92-mile footpath in north-west England

The Two Saints Way is a recreated pilgrimage route of 92 miles between the cathedral cities of Chester in Cheshire and Lichfield in Staffordshire. The two saints referenced are St Werburgh and St Chad. The route partly follows the Heart of England Way and is around 95% waymarked.

==History==
The inaugural pilgrimage took place in March 2012.

==Route==

===Chester to Nantwich===
Starting at Chester Cathedral and passing by the Roman amphitheatre and the pilgrim church of St John's, the route predominantly follows the Shropshire Union Canal with diversions to Christleton, Beeston Castle, Bunbury village and St Mary's Church in Acton, and is relatively flat. This section ends at St Mary's Church in the market town of Nantwich.

===Nantwich to Stoke-on-Trent===
Farmland predominates in this section and the route becomes hillier. The route passes the Englesea Brook Chapel and Museum of Primitive Methodism and the village of Barthomley before reaching Stoke-on-Trent. The halfway point of the trail is Stoke Minster, which has a Saxon preaching cross.

===Stoke-on-Trent to Stafford===
The route follows the Trent Valley along sections of the Trent and Mersey Canal and remnants of the Staffordshire New Forest at Trentham and Tittensor Chase. It passes through the market town of Stone and the village of Burston to Salt, where it turns south west over Hopton Heath and Beacon Hill to reach St Chad's, the oldest church in the county town of Stafford.
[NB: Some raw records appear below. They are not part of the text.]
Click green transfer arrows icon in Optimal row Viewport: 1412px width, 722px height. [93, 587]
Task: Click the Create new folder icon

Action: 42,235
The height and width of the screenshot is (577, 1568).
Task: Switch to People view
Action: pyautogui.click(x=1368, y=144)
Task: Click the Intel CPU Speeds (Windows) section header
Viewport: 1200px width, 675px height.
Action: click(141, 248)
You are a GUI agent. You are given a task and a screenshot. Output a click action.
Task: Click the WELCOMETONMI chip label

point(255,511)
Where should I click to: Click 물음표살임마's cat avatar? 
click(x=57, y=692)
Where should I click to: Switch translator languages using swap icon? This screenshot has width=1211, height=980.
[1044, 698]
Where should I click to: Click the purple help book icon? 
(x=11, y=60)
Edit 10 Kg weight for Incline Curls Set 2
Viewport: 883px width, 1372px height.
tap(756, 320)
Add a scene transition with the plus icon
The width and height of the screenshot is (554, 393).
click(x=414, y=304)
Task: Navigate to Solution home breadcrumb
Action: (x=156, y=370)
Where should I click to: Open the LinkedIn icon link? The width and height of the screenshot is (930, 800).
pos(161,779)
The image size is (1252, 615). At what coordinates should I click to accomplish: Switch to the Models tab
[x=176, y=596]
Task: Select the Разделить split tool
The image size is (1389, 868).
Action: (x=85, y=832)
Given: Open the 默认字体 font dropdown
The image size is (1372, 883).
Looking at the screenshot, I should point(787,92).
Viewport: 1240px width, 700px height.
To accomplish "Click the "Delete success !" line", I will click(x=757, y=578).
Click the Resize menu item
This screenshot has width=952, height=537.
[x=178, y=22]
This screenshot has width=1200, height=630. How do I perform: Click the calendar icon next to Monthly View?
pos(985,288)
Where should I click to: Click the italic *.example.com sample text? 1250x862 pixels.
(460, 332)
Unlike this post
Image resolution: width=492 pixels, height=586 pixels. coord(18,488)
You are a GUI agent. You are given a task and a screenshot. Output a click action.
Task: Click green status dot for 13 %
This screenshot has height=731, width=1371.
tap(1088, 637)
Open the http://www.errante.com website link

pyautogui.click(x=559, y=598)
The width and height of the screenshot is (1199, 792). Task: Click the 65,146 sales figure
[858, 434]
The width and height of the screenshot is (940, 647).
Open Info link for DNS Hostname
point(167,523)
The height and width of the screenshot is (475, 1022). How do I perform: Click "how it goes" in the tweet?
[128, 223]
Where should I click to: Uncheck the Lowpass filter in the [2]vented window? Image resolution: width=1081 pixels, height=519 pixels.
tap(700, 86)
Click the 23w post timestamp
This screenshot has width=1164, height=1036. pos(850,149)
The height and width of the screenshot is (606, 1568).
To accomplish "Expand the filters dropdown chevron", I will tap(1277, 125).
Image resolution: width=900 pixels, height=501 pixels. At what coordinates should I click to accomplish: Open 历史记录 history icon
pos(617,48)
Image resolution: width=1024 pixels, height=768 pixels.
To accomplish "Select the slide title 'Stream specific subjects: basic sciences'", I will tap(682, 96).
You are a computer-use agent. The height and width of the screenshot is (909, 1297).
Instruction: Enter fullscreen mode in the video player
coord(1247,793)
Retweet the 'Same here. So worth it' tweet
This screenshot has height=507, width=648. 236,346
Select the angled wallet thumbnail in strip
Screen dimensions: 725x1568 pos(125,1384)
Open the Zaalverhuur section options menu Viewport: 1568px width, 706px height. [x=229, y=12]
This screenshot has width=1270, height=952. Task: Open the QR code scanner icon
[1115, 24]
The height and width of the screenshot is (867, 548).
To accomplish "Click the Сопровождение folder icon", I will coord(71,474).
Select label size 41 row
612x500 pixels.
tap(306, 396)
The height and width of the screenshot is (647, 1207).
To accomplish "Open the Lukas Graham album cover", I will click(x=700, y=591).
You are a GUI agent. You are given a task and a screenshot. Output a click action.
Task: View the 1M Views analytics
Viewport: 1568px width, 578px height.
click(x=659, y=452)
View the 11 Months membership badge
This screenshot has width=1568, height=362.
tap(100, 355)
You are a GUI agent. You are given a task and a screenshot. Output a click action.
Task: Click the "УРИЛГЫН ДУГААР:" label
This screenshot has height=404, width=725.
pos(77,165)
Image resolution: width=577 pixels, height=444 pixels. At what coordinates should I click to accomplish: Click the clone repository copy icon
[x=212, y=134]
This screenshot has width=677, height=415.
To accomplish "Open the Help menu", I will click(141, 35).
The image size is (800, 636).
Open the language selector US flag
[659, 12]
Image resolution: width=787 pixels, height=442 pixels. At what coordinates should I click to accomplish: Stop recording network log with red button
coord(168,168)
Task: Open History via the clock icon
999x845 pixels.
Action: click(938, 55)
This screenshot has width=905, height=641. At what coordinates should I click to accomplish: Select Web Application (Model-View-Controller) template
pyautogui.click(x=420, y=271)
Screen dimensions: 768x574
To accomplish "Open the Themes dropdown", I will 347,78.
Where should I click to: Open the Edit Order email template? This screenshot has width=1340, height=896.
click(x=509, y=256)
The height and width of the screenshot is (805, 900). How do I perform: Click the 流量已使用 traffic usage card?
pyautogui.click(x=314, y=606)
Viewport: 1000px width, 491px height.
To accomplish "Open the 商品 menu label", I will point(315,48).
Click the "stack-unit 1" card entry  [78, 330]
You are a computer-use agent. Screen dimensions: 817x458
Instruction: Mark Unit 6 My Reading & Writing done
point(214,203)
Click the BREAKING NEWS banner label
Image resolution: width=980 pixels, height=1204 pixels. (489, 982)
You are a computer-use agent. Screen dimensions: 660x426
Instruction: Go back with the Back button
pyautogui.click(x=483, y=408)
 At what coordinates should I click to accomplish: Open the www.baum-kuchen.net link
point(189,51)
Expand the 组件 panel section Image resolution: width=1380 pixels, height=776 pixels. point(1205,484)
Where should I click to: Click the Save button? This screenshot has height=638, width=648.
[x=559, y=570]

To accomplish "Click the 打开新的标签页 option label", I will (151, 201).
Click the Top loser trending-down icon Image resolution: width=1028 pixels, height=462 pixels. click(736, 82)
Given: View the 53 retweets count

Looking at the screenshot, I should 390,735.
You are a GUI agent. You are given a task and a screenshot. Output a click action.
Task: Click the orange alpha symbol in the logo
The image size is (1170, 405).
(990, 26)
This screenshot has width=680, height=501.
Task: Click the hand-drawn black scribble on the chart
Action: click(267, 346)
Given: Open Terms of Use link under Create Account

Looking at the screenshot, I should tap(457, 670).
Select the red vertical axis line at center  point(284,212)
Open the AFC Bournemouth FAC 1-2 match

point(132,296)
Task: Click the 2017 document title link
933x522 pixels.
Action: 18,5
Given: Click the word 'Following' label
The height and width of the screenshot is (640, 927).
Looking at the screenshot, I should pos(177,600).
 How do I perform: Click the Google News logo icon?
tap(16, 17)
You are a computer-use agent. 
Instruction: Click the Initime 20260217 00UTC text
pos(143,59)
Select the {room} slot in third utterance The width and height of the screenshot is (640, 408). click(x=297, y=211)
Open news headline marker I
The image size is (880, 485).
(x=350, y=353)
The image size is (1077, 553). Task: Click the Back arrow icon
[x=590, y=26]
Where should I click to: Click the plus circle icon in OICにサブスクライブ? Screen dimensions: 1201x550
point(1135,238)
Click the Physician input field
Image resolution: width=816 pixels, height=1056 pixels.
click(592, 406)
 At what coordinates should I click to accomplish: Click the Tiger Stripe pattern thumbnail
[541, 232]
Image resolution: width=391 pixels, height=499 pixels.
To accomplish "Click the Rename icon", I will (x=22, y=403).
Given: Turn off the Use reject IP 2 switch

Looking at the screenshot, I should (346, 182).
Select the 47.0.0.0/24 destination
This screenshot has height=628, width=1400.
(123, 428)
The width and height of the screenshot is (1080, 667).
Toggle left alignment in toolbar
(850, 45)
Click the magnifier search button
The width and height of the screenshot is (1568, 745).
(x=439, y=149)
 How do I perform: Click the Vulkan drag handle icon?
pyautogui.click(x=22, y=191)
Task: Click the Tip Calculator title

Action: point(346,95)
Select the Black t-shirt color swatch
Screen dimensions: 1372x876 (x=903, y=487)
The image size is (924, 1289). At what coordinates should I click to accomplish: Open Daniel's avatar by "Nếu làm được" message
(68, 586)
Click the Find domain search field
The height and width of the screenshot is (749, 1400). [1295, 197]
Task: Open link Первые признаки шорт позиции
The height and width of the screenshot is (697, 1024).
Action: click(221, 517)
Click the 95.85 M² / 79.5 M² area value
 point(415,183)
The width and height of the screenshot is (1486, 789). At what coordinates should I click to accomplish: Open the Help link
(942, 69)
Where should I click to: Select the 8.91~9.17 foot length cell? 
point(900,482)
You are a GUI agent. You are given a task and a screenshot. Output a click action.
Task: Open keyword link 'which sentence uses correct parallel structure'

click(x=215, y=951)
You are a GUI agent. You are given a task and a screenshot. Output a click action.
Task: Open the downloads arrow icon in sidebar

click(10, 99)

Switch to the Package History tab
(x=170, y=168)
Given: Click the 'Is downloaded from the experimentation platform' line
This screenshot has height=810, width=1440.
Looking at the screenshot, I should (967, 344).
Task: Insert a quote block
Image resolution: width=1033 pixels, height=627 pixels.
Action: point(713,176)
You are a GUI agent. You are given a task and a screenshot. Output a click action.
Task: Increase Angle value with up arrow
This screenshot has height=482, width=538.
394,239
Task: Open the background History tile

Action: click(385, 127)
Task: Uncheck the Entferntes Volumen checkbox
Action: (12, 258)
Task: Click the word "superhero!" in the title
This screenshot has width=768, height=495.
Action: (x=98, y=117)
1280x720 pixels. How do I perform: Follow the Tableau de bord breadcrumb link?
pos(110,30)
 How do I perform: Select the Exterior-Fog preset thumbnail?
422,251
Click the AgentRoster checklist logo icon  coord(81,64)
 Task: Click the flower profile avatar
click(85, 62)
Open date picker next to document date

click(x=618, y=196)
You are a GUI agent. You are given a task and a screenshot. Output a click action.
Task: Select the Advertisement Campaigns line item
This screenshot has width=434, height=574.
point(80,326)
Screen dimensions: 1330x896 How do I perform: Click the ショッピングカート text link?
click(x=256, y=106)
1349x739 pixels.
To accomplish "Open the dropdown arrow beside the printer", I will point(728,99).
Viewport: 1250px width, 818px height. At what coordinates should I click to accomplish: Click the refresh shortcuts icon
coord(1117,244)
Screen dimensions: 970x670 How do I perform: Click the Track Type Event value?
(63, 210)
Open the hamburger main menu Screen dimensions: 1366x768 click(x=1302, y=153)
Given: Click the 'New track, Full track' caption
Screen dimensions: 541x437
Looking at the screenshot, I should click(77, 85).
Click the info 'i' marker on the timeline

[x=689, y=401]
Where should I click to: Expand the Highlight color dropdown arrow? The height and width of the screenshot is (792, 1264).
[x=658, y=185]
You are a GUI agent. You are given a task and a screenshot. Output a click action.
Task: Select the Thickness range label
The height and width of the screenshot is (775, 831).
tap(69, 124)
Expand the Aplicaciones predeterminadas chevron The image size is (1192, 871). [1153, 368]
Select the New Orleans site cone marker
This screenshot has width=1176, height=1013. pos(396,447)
===Stafford to Lichfield===
The route follows the River Sow out of Stafford and then joins the Heart of England Way at Milford to cross Cannock Chase, an Area of Outstanding Natural Beauty. The route passes the Katyn Memorial, the Cannock Chase Visitor Centre and Castle Ring hill fort. The route then runs through farmland, passing the Cross in Hand Lane, to reach Lichfield and the pilgrim sites at the cathedral and St Chad's Well.